Design and construction
- Architect: Alexander Benedek

Other information
- Number of rooms: 494 (per tower)

= Leaside Towers =

The Leaside Towers are the tallest buildings in the East York district of Toronto, Ontario, Canada. They are a twin set of Brutalist-style apartment towers, with one facing north-south, and another facing east-west. Located at 85 and 95 Thorncliffe Park Drive near Overlea, it is the tallest building in East York prior to amalgamation.

With a structural height of 129 m and both towers having 43 floors, it was once the tallest apartment towers in the Commonwealth and in Canada. Construction concluded in 1970. Located along the perimeter of E.T. Seton Park, they provide panoramic views of Toronto's skyline, Don Valley and Don River.

== Mechanical ==
All suites within the two towers include seasonal central air-conditioning, and heating provided through a 4-pipe fan coil unit.

A mixture of water and glycol is chilled to approximately 4 Celsius through water cooled centrifugal chillers located in the basement's utility room of both towers. A mechanical pump circulates the liquid through chilled water risers extending the length of the building before branching out into separate cooling circuits for the individual fan coil units located in every unit.

The chillers use municipal water to cool their condensers. Cooling water exchanges its heat from atmospheric air using three evaporative cooling towers fitted on ground level, south of 95 Thorncliffe Park Drive.

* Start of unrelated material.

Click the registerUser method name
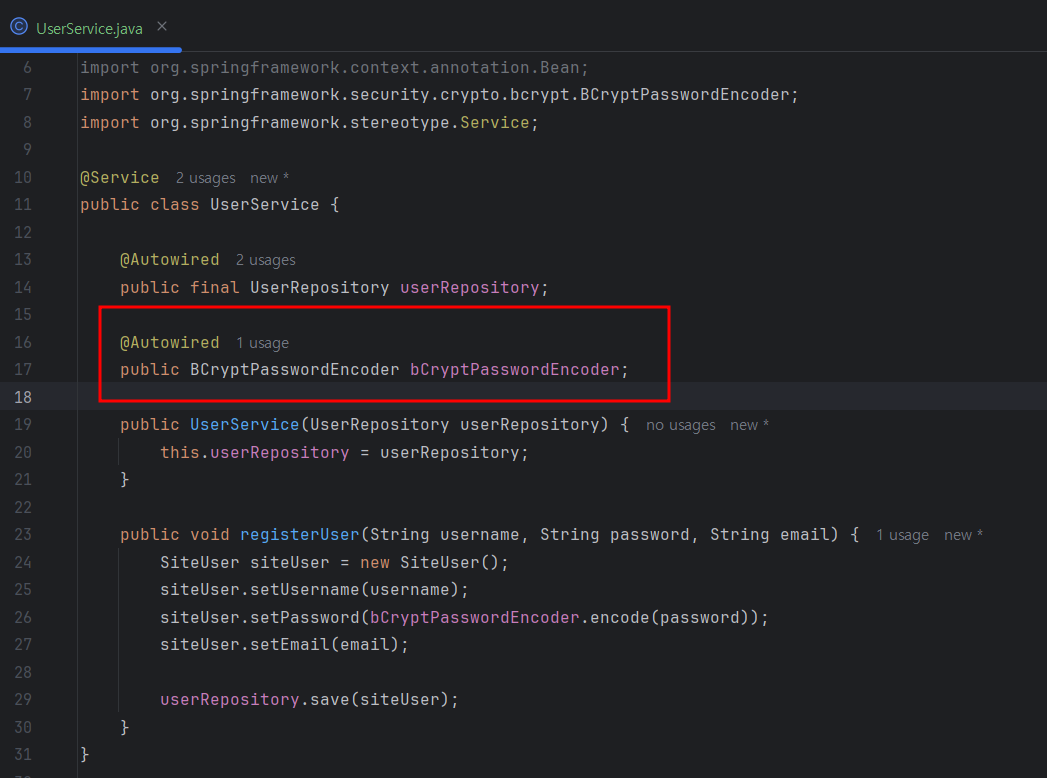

In colder months, a natural gas fired boiler located in the mechanical penthouse of 95 Thorncliffe Park Drive heats the water-glycol mixture before it is circulated through the risers, and subsequently, fan coil units in every suite.

The hot and chilled liquid risers, along with the rest of the building are insulated with polyurethane foam insulation as part of a case study completed by the architect.

In order to minimize the unwanted consequences of the stack effect during winter and summer months, the entrance to the towers feature an air-lock created by revolving doors.

==Notable residents==
- Bruce McArthur, serial killer who murdered eight men from 2010 to 2017. Arrested by police on January 18, 2018 after a raid on his unit on the 19th floor of 95 Thorncliffe Park Drive.
- William Dennison, Canadian politician and former Mayor of Toronto.
- True Davidson, Canadian politician and former Mayor of East York.
- Michael Prue, Canadian politician and former Mayor of East York.